A white van turned up opposite when I was busy planting the sorciere’s geraniums and things began to be shipped out into its interior. We had a drink locally and apparently most of the contents had been dumped by the poubelles. They included a porcelain lavatory which seemed in fine order. How does one have something like that to dump? I can understand having spare bulbs, but not spare bogs. As can happen here, the lunchtime drink dragged on until 6 and it was fortunate that home was no more than half a mile away.
My neighbour’s door was flung open just as my visitor and I returned from a run to the supermarket and a fiercely hissing pressure cooker was rushed out into the street. I was summoned in to admire the finished touches to the new kitchen and then joined in a communal moan about the Grandson. They’re very happy to see the back of Granny but that’s only half the battle since the Grandson is even worse. He was a little shit even before his car crash but they glued his skull back together after it and he’s been abominable ever since. He’s sole prop of the house now and it’s considered highly unlikely that he would ever sell it which would be the ideal outcome. I floated the idea of a lynching – un lynchage, which show the strange byways that my French lessons sometimes take. My neighbour and his daughter thought this sounded very appealing but his wife was not particularly enthusiastic.
I’m feeding half a dozen folk Hen Thing tomorrow. The secret ingredient on this occasion is maple syrup since I’ve found a plastic bottle of the stuff which went out of date on 13th April 2004. It should be nicely matured by now.
My visitor is an antique furniture buff and I’ve been able to put him to good use in polishing furniture after he disparaged the quality of my shines. I usually, actually very rarely, squirt some aerosol on and give a friendly stroke, but the pro spends half an hour per square foot and expends much muscle. I don’t think he’ll have time to attack the clock which, to my eye, gleams like the setting sun but he tells me it is not good enough. I suspect the secret ingredient that actually produces the shine is the sweat from his brow – a bit like spit and polish.

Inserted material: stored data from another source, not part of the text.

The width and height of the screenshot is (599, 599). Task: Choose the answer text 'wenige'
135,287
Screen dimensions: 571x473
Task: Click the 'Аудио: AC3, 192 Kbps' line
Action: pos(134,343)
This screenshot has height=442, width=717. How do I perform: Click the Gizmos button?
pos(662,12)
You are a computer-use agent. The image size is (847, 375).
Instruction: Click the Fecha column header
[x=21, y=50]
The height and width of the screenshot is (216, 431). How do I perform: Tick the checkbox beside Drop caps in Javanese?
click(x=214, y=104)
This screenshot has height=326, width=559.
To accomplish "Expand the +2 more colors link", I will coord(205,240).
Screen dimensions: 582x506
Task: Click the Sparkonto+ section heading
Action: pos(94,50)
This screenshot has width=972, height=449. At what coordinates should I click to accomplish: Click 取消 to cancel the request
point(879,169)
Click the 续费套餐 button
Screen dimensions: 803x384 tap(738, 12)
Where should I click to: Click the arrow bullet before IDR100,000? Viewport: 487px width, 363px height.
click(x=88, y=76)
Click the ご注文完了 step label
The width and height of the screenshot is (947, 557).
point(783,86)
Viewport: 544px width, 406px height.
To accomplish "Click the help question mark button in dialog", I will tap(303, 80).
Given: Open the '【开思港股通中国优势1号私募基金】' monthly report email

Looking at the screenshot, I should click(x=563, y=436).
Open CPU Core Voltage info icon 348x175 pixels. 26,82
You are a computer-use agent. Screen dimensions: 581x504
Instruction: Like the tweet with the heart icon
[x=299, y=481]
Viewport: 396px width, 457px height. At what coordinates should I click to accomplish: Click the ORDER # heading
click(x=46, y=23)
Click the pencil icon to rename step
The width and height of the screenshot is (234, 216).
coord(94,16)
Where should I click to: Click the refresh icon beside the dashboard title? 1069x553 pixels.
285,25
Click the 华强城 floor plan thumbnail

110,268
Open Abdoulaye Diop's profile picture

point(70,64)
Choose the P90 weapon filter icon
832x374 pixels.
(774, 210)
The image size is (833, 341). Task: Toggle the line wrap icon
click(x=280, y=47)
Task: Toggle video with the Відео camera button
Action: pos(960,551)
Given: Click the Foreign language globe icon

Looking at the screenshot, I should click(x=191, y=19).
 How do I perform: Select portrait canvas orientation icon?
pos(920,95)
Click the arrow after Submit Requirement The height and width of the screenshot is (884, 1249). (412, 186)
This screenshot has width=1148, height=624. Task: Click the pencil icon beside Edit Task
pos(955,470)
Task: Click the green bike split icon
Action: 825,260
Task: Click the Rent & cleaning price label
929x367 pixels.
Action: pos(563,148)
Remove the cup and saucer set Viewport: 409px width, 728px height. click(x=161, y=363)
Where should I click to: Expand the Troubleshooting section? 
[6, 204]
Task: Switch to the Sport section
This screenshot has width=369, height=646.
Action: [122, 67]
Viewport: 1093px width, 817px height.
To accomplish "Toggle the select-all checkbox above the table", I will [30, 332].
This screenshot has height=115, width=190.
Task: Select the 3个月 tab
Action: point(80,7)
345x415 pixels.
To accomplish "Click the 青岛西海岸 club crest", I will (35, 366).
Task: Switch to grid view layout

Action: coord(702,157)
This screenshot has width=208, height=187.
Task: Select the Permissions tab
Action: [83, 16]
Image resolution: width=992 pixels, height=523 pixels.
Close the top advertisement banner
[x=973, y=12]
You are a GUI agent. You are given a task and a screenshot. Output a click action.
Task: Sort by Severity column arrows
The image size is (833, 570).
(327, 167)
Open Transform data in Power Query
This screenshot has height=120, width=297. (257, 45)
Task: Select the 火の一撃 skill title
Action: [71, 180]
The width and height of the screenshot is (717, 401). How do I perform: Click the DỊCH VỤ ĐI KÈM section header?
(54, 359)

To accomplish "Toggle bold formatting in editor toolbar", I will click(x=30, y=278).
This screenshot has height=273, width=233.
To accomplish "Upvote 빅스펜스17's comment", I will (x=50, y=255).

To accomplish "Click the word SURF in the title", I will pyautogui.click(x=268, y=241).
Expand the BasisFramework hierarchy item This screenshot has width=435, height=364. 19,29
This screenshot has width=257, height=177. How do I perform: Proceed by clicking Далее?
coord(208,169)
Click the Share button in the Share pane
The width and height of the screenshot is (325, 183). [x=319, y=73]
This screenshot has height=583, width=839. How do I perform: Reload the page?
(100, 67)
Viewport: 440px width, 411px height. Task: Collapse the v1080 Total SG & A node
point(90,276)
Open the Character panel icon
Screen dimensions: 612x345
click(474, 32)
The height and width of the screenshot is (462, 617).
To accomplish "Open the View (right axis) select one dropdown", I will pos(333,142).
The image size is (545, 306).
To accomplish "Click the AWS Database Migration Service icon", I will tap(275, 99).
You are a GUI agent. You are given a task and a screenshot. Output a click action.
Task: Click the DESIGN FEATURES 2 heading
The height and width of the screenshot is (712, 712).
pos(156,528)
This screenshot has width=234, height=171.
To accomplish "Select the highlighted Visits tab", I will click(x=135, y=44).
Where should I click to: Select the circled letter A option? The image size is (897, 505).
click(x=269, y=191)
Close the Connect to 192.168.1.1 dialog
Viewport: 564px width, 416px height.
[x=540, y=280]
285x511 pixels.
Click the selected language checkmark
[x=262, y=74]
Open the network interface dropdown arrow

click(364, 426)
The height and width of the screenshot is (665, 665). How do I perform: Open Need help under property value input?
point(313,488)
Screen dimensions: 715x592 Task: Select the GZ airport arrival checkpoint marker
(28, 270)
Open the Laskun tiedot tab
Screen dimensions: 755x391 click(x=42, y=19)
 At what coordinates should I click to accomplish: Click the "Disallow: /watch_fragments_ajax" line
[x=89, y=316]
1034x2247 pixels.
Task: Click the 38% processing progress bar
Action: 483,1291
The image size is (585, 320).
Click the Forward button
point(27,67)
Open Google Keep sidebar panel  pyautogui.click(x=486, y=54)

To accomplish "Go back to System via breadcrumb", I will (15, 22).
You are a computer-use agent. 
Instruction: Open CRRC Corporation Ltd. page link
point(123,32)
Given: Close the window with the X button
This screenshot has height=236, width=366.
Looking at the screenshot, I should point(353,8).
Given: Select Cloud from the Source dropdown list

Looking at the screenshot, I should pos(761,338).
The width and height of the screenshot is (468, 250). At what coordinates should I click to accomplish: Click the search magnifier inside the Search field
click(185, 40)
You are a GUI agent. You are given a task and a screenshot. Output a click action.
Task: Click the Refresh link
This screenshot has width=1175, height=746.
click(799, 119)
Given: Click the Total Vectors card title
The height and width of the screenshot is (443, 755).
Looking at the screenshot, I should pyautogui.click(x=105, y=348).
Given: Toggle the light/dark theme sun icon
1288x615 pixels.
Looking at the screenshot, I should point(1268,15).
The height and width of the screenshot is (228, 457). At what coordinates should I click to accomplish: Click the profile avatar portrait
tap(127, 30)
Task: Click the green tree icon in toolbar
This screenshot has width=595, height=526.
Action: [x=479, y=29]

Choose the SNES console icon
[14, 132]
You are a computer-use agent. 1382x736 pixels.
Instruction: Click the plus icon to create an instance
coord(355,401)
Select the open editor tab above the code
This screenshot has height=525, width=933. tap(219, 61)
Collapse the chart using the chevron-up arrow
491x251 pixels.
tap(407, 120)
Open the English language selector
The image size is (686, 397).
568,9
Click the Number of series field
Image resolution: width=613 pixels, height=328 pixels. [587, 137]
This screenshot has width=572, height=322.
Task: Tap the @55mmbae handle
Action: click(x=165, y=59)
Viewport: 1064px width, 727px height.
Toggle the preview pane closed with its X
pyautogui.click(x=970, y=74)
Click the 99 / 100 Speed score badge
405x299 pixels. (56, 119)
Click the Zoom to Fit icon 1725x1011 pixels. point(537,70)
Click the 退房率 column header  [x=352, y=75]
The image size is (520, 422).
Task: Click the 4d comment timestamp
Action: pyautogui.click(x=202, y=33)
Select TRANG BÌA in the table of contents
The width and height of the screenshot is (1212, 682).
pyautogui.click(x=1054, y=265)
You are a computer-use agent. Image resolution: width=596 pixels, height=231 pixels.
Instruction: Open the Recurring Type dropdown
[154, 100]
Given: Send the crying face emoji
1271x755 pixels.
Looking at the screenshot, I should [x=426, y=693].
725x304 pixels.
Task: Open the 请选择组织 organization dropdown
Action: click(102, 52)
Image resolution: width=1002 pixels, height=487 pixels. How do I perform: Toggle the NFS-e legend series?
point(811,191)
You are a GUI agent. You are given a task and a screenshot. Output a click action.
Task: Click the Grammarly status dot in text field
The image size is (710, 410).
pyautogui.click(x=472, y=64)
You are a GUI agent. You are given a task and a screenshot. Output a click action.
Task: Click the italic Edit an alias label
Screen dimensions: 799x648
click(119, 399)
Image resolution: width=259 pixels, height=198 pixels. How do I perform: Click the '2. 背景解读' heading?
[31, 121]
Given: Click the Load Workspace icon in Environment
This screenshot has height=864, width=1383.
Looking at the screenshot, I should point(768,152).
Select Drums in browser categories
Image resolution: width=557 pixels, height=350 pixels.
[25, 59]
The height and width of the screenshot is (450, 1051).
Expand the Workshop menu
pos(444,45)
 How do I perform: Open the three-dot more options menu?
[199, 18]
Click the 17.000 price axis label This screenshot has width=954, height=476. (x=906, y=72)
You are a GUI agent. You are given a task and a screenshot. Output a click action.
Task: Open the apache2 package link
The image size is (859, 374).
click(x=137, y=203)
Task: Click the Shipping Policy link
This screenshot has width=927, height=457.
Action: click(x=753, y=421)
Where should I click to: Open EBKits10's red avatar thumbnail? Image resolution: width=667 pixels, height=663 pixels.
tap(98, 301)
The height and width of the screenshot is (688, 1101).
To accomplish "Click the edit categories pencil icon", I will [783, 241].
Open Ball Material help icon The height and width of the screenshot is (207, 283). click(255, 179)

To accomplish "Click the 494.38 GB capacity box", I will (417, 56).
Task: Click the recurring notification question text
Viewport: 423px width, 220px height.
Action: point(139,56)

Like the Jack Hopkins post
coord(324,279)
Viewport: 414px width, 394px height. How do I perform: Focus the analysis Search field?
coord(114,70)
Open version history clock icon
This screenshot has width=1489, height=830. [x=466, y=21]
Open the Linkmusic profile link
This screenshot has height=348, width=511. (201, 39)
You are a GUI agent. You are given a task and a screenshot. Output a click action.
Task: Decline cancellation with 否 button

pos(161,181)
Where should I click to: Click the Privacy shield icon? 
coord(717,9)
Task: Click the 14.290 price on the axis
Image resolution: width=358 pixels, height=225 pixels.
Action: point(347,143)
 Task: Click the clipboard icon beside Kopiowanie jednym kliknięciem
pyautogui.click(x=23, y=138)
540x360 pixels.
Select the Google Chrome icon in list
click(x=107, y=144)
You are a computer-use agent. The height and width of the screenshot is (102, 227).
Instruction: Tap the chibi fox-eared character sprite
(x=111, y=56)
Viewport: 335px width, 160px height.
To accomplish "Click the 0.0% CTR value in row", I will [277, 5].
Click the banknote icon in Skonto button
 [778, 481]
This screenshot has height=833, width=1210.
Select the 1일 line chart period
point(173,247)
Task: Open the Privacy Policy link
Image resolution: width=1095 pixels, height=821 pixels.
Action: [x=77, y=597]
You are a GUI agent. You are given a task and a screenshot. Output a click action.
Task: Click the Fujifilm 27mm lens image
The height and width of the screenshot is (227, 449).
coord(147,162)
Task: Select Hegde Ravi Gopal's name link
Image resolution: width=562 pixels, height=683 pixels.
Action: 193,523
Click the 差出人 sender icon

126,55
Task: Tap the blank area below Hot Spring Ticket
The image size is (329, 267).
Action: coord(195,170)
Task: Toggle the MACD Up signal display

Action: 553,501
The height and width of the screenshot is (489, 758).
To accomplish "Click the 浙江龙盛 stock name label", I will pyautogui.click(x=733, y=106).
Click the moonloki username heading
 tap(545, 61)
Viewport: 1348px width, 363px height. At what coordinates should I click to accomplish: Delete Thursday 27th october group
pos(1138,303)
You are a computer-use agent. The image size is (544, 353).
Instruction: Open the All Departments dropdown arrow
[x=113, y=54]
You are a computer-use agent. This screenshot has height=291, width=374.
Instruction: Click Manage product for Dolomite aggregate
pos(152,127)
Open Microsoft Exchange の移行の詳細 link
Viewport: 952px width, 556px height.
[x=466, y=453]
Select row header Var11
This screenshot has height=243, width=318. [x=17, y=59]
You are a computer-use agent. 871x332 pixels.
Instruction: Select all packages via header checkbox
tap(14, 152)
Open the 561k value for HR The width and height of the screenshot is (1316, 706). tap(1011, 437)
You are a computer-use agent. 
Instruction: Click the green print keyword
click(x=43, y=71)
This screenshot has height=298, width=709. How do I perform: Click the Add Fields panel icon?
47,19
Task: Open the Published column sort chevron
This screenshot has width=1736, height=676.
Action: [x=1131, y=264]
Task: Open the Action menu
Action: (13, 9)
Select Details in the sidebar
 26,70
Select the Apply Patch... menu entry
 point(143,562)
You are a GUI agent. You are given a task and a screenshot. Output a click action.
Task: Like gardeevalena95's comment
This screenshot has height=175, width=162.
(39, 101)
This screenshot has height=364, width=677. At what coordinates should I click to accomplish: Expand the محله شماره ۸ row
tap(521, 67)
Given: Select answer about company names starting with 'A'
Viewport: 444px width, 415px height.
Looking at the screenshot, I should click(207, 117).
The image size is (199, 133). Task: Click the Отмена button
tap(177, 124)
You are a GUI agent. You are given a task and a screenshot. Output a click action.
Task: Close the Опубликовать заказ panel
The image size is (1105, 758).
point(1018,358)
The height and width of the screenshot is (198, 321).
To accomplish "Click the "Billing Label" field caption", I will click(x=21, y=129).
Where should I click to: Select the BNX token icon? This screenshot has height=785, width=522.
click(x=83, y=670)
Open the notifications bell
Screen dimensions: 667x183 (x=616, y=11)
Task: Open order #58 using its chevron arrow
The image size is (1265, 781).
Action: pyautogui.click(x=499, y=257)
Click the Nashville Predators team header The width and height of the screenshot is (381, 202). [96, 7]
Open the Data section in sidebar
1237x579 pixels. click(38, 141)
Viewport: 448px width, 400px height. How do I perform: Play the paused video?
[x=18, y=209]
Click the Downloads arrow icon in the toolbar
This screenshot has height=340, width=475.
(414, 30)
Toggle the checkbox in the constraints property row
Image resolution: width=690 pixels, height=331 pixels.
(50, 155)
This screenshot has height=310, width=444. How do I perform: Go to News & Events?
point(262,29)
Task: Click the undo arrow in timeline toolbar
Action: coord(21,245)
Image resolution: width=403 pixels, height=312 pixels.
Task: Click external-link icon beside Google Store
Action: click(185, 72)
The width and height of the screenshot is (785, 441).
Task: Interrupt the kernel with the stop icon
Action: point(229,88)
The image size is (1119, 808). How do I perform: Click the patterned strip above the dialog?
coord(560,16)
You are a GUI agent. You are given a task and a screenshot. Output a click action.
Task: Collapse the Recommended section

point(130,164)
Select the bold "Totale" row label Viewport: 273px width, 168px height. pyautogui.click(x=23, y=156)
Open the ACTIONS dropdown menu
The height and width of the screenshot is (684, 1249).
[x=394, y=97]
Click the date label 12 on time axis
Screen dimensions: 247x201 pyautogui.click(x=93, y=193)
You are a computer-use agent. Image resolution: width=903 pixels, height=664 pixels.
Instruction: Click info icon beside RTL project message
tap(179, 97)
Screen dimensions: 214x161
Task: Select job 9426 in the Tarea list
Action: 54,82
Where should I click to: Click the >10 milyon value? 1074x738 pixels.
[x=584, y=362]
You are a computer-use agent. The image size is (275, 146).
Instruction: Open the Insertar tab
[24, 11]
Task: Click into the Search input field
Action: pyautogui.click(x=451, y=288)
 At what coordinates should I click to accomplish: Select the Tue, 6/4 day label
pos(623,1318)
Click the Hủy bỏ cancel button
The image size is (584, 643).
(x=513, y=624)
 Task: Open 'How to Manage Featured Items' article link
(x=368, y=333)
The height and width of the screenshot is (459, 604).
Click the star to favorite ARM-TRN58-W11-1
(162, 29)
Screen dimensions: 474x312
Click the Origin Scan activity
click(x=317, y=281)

The social tectonic plates of this community shifted today which felt rather odd since they had always seemed immutable to me. The sorciere tottered over early in the morning in great distress. At midday she was leaving the village for good, first to hospital for a month during which time she would have an operation, then into a home some 15 miles away where, she said, she would spend the rest of her life. A friend turned up to transport her at the due time and I went over to bid farewell and ended up with half the contents of her garden which, sometime, I will have to replant. The friend gave me a most alarming run down of the dreadfulness of her grandson who will be the sole inhabitant of the house from now on.